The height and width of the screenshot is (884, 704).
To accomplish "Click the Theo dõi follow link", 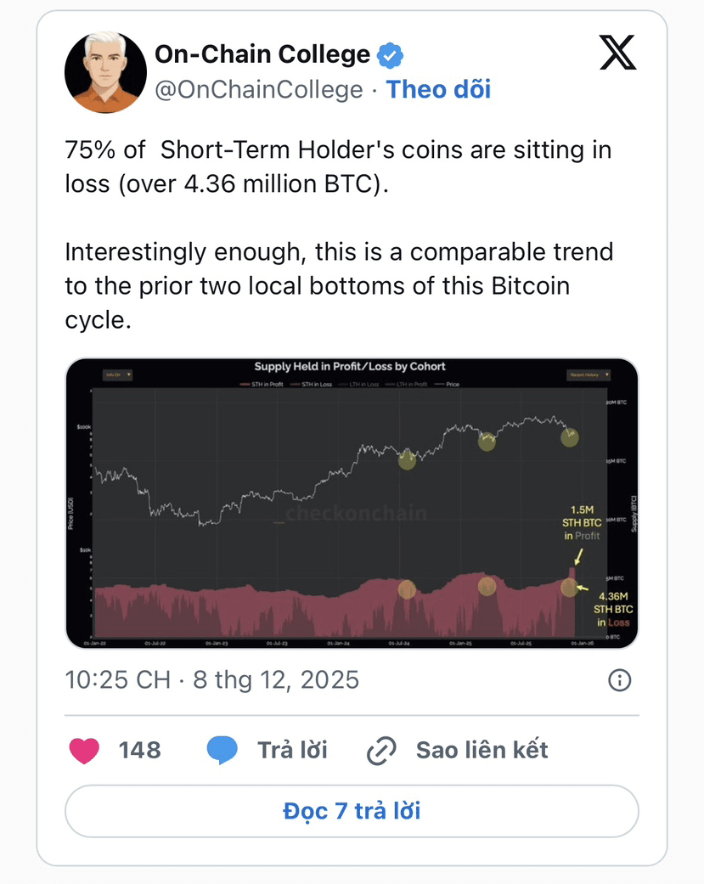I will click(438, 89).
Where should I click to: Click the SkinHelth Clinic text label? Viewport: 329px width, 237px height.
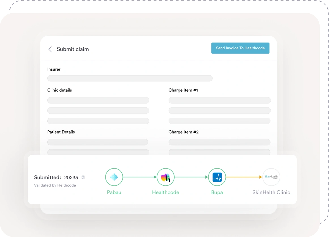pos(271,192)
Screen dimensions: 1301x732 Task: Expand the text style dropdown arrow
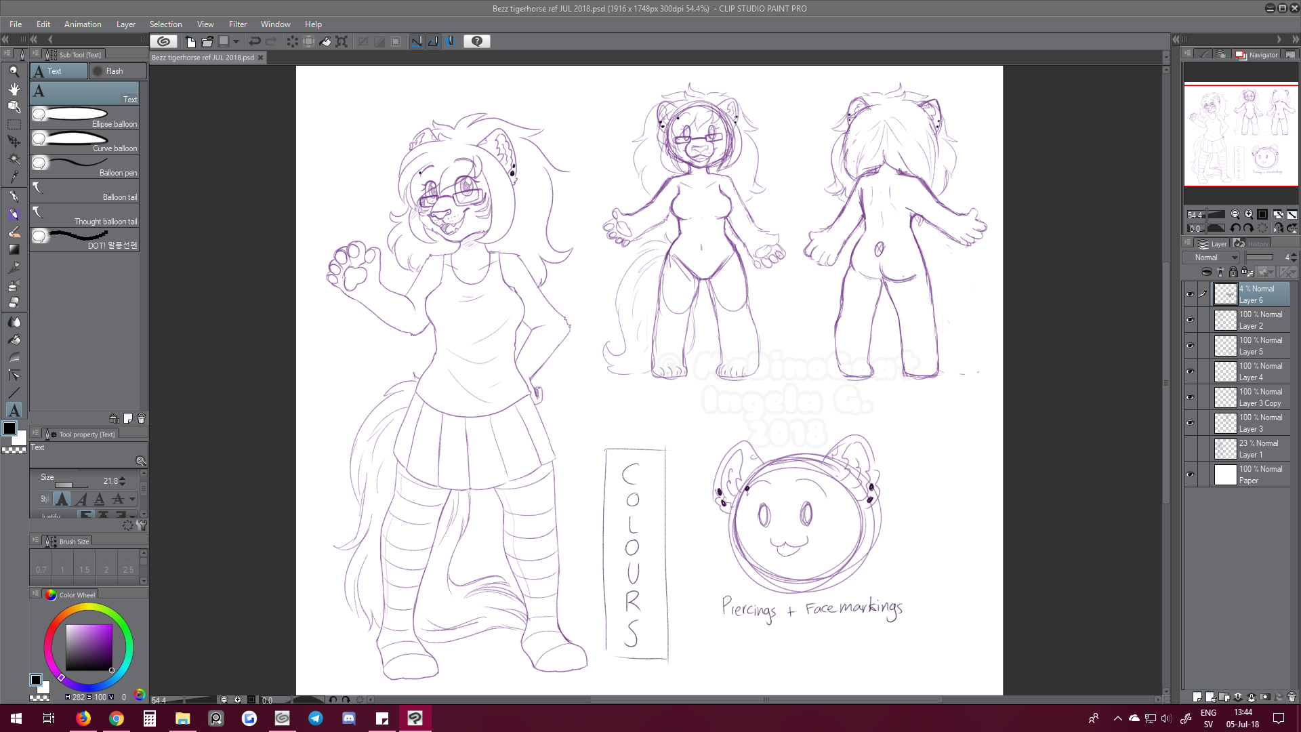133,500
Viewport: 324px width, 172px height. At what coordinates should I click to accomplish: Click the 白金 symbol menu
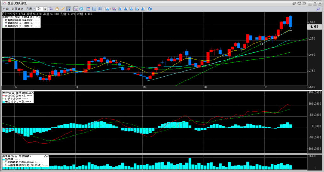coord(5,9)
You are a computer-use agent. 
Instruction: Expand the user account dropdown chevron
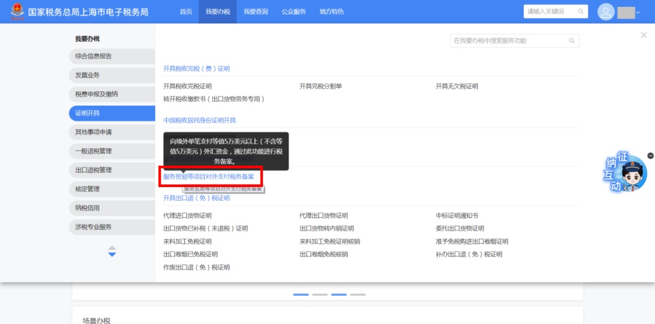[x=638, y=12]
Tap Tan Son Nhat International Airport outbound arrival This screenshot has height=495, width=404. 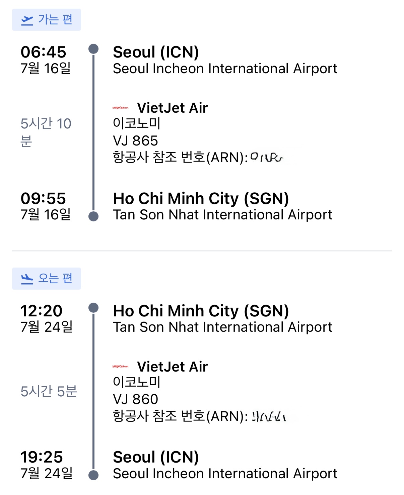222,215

...

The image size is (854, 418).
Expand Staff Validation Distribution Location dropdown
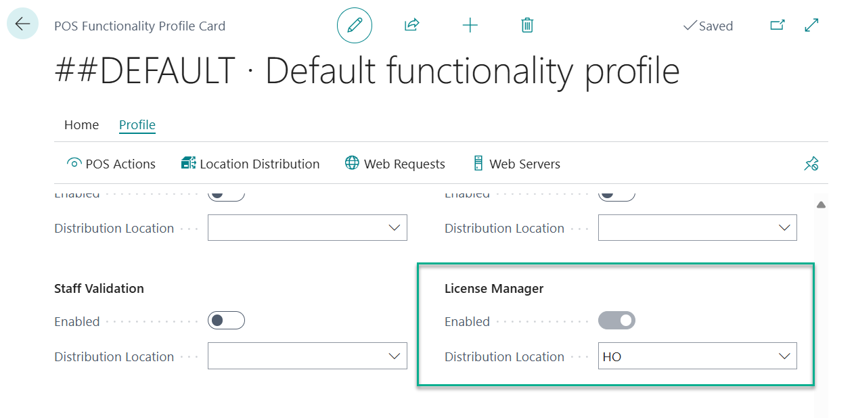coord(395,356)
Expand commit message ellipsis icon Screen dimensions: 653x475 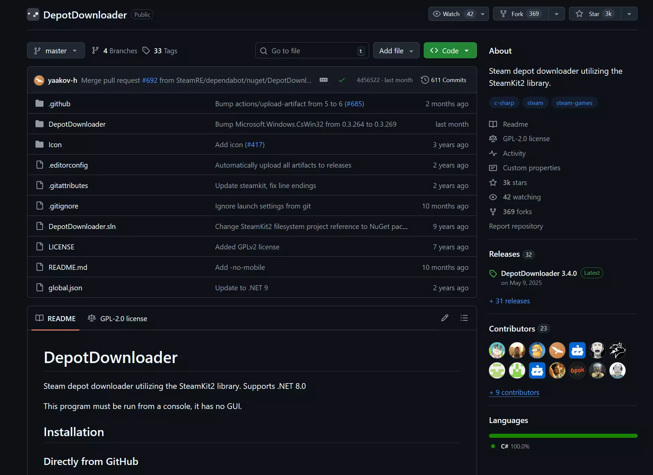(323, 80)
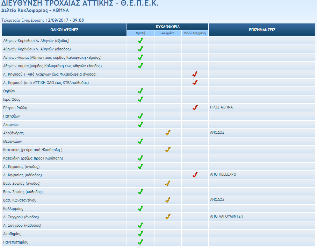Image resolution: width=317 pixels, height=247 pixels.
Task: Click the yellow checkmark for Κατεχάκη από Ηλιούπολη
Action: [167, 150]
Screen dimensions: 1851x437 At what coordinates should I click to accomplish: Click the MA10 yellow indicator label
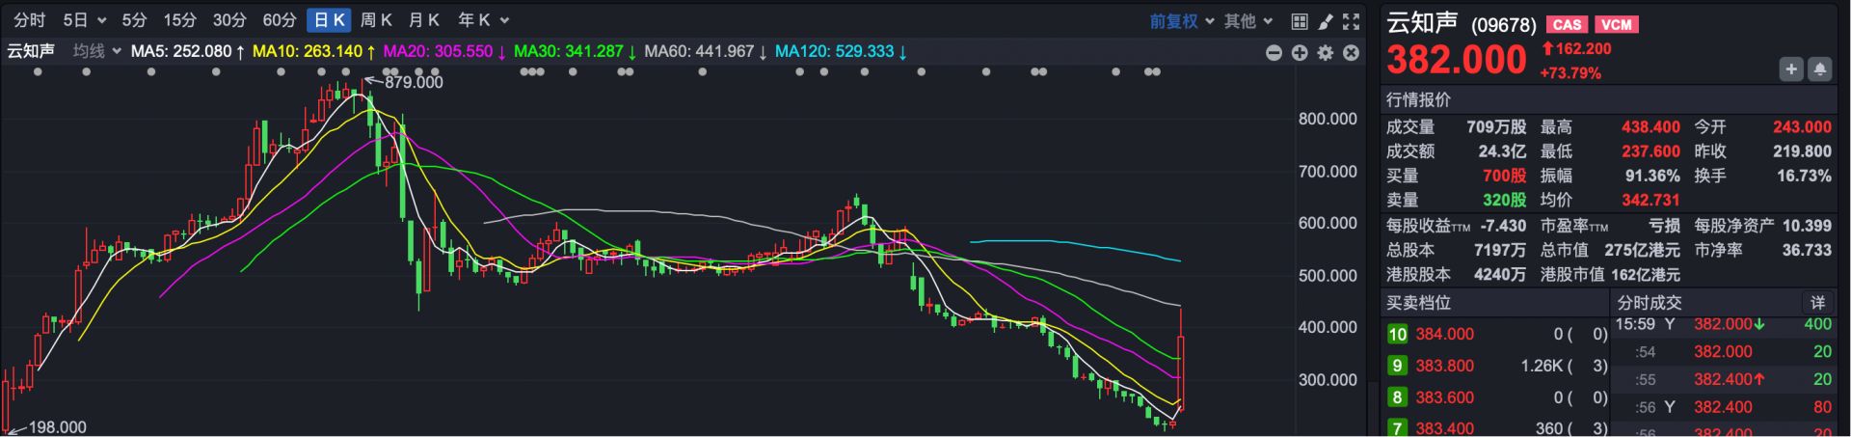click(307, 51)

* * *

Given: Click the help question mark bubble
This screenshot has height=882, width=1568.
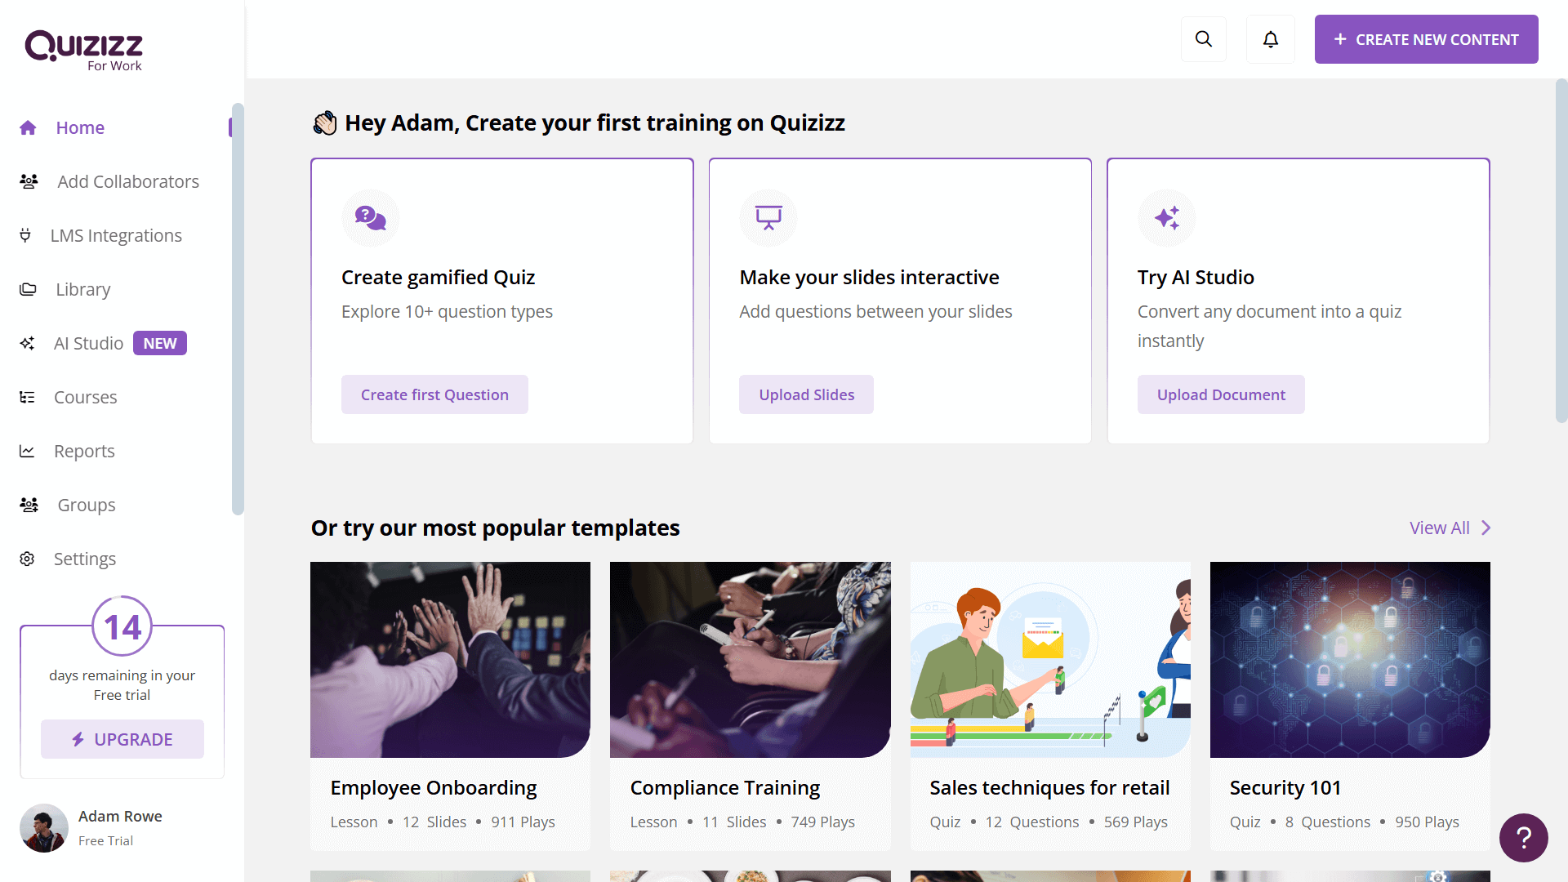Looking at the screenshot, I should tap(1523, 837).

» Work instructions
Recast the data from the line containing "Given: Click the help question mark bubble" through the line containing "Looking at the", both included, as a Markdown table with the columns Row and Text. Give each line its row number, skip blank lines, and omit the pictures.

» Answer for this exercise
| Row | Text |
|---|---|
| 1 | Given: Click the help question mark bubble |
| 2 | This screenshot has height=882, width=1568. |
| 3 | Looking at the screenshot, I should tap(1523, 837). |